3. What types of floors can be cleaned with a floor buffer?

A floor buffer can be used on a variety of floors, including hardwood, tile, marble, concrete, and even carpet. However, it is important to use the appropriate pad or brush and cleaning solution for the specific type of floor being cleaned.

4. Is a floor buffer easy to use?

With proper training and practice, a floor buffer can be relatively easy to use. However, it is important to follow safety guidelines and use the appropriate settings and techniques to avoid damaging the floor or injuring oneself.

5. Can a floor buffer be used to remove stains or scratches from a floor?

A floor buffer can help to minimize the appearance of light scratches or stains on a floor, but it is not designed to remove deep scratches or stains. In those cases, it may be necessary to use a different type of equipment or seek professional help.

6. How often should a floor buffer be used?

The frequency of floor buffer usage depends on the type of floor and the level of foot traffic or use. Generally, it is recommended to buff a floor once every few months to maintain its appearance and prevent dirt buildup.

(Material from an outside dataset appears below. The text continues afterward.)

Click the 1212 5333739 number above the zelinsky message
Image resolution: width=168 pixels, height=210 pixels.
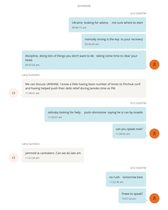138,103

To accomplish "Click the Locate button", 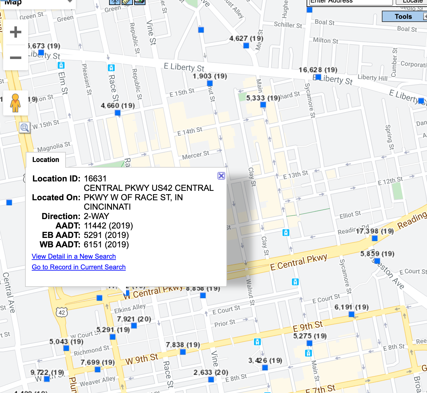I will tap(411, 2).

7. Can a floor buffer be rented or purchased?

Both options are available, depending on the individual’s needs and budget. Floor buffers can be rented from hardware stores or cleaning equipment rental companies, or they can be purchased from online retailers or local suppliers.

8. What safety precautions should be taken when using a floor buffer?

Some safety precautions to take when using a floor buffer include wearing appropriate footwear, avoiding loose clothing, using eye and ear protection, and disconnecting the machine from the power source before making any adjustments or repairs.

9. What is the difference between a floor buffer and a floor scrubber?

A floor buffer is used to polish and maintain floors, while a floor scrubber is used to deep-clean and remove dirt and grime from floors. Floor scrubbers typically use water and cleaning solution to scrub and suction up dirt, while floor buffers use pads or brushes to polish and buff the surface.

10. How long does it take to buff a floor?

The time it takes to buff a floor depends on the size of the area, the type of floor, and the level of cleaning needed. Generally, it can take anywhere from a few minutes to a few hours to buff a floor, depending on these factors.

11. Can a floor buffer be used on uneven or damaged floors?

It is not recommended to use a floor buffer on uneven or damaged floors, as this can cause further damage or create an unsafe surface. In these cases, it may be necessary to repair or replace the floor before attempting to clean or maintain it with a floor buffer.